***** ENTRIES SUPPLIED *****

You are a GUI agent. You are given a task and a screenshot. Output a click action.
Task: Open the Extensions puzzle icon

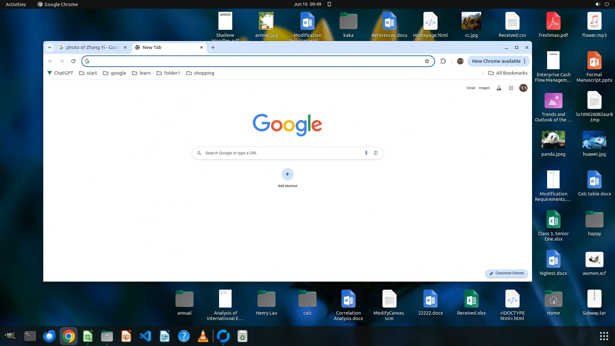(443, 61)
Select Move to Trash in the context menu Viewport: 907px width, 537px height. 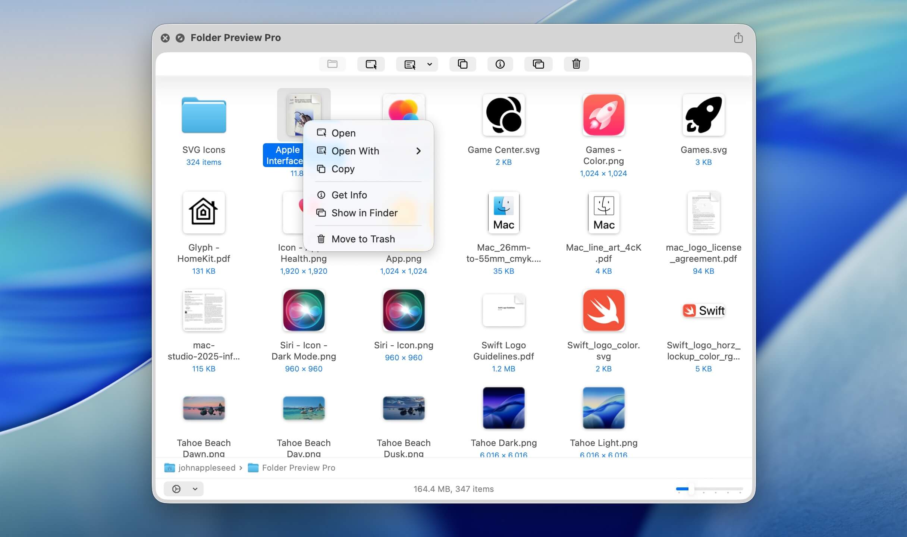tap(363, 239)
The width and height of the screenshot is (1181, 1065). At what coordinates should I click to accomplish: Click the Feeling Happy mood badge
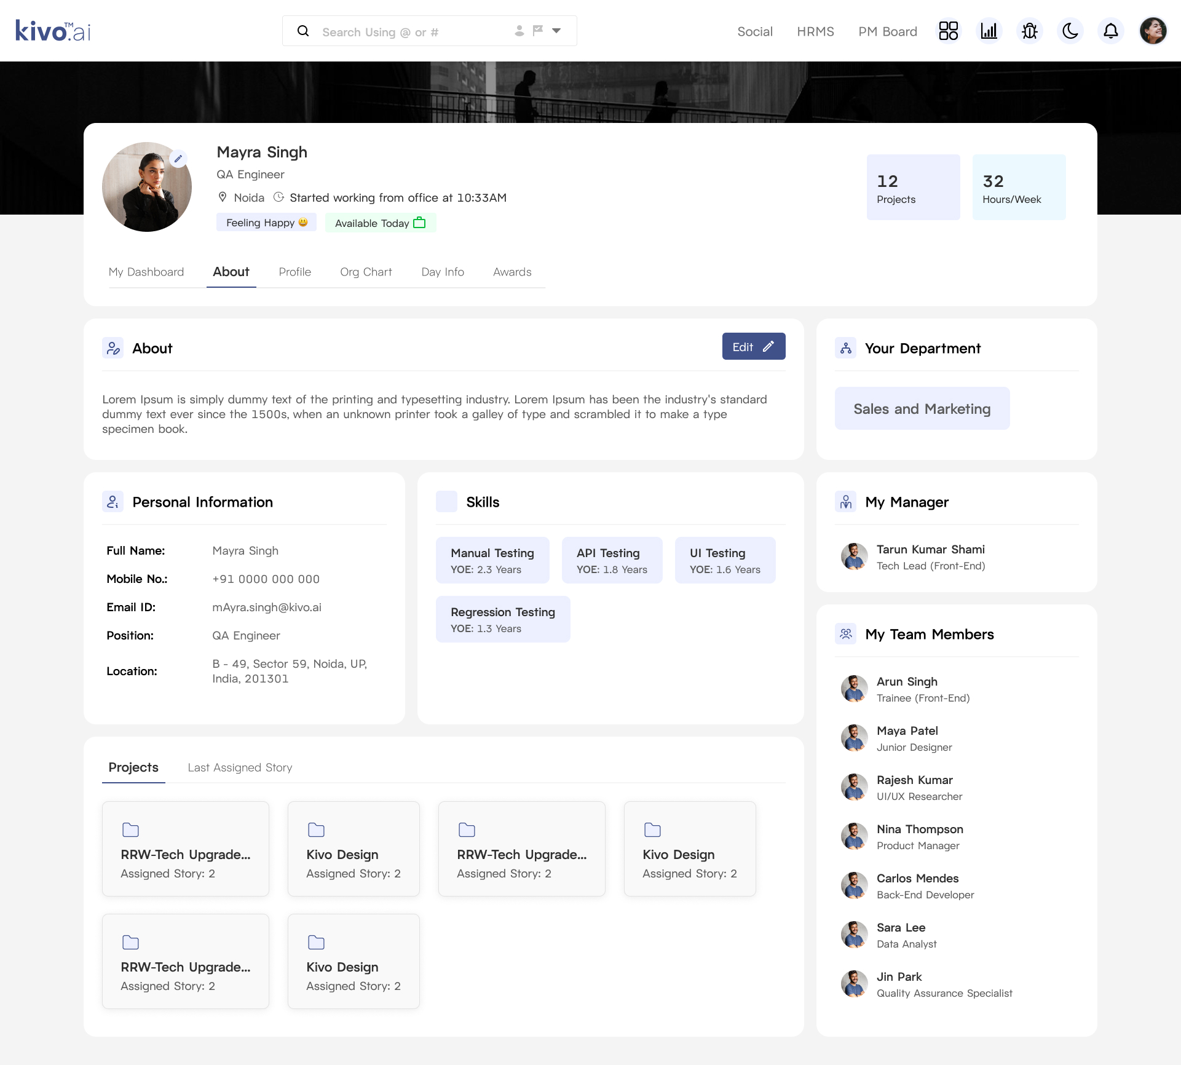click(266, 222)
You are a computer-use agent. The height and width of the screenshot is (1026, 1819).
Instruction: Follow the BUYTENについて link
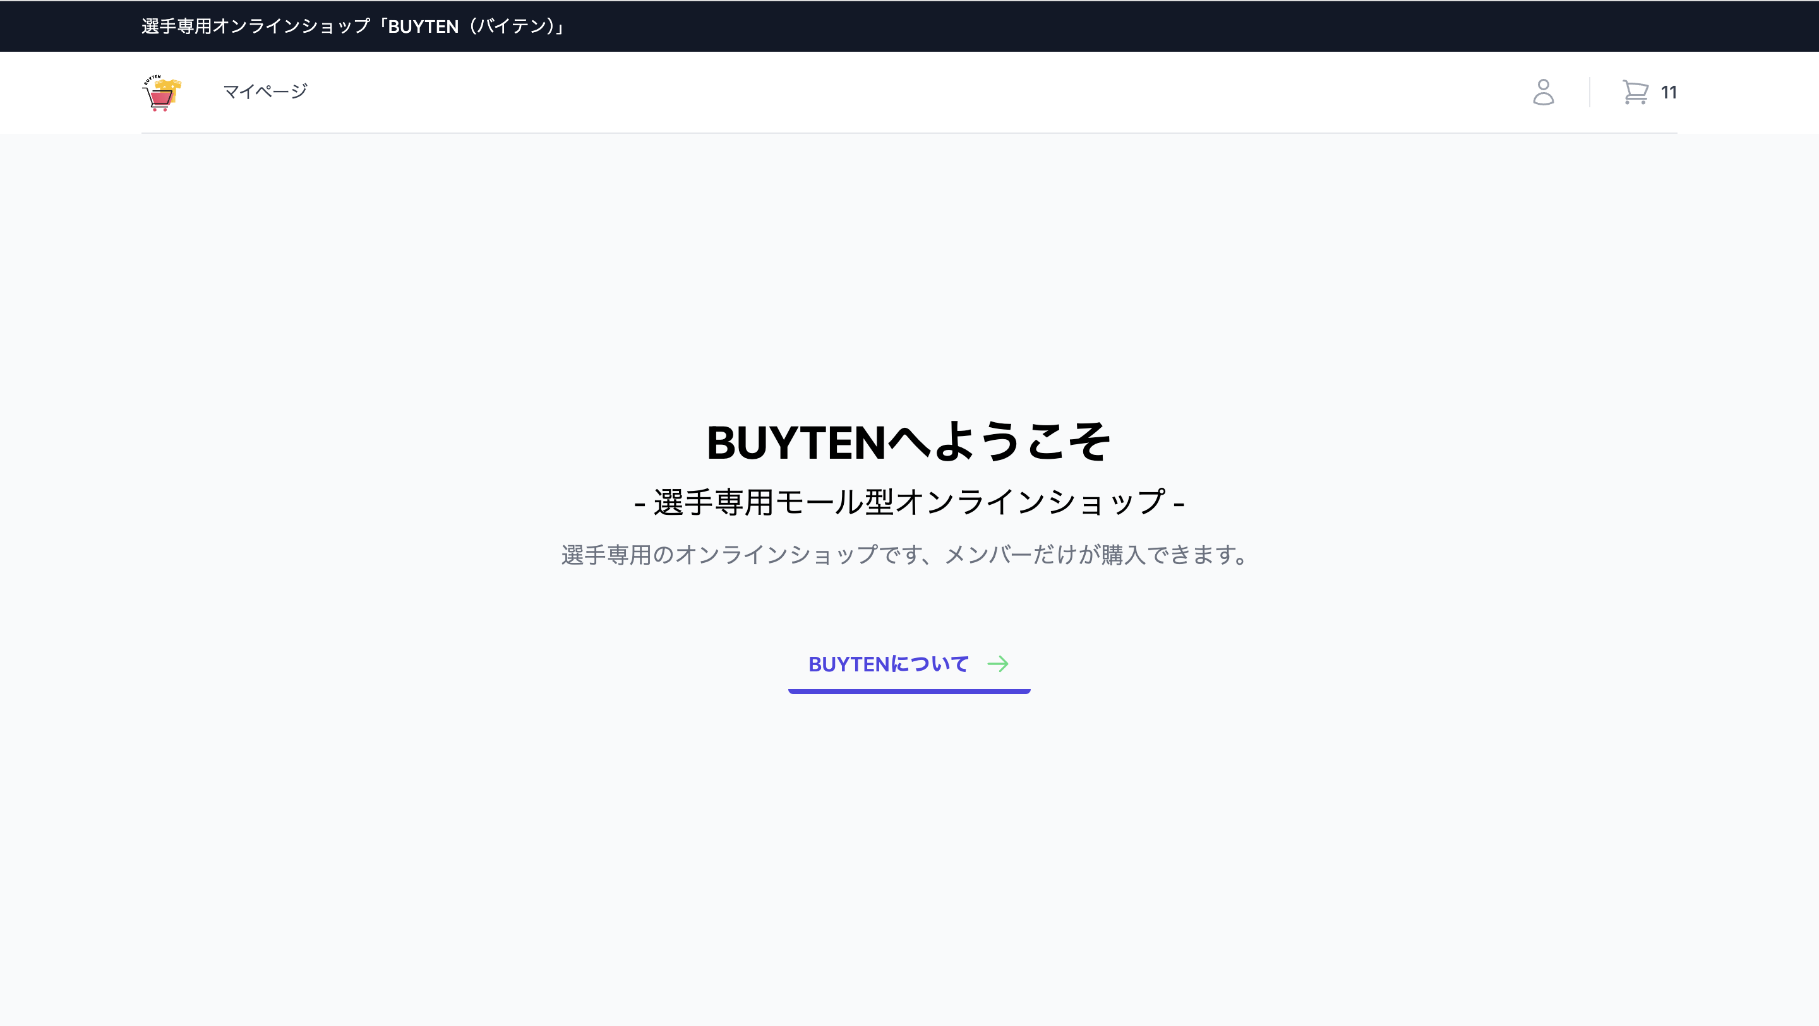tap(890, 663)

*****
***** ENTRIES SUPPLIED *****

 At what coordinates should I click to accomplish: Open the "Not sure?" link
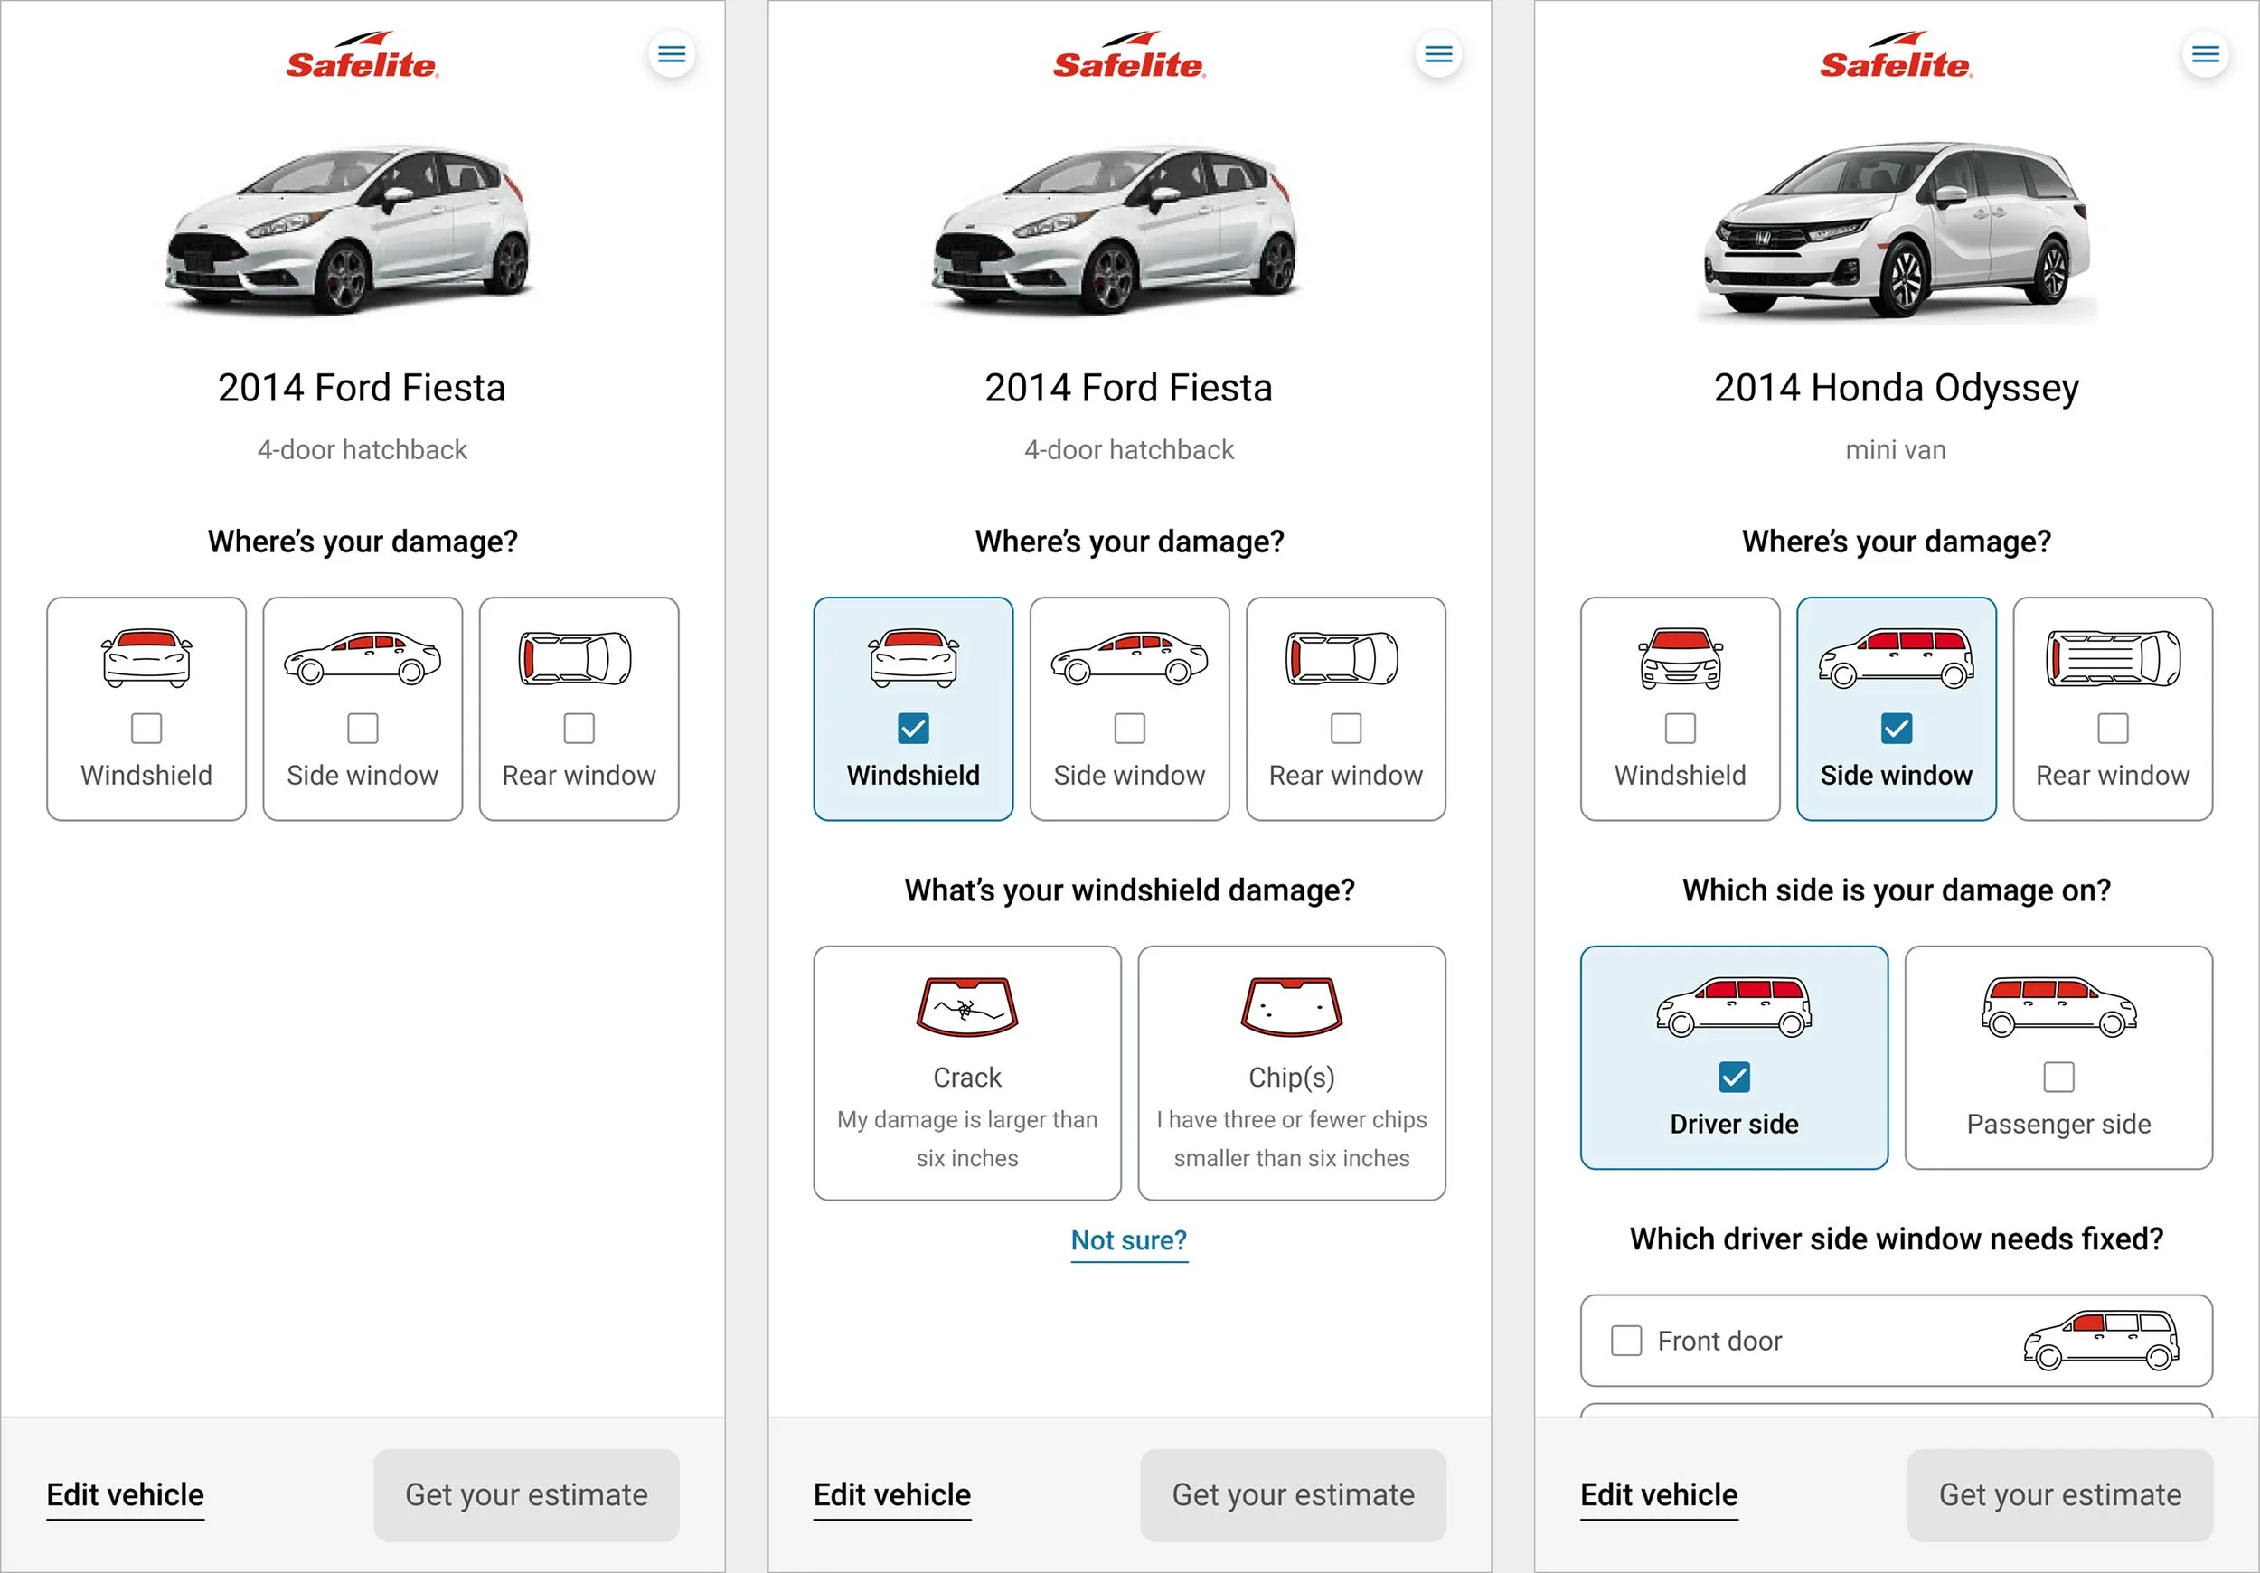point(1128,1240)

*****

▶ _WHAT YOU SHOULD DO_
Whenever a line of the records holds the string "agent", pick it out and copy it.

▶ _REPLY TO THE EXERCISE_
You are a GUI agent. You are given a task and a screenshot. Output a click action.
You are a computer-use agent. The height and width of the screenshot is (1026, 1819).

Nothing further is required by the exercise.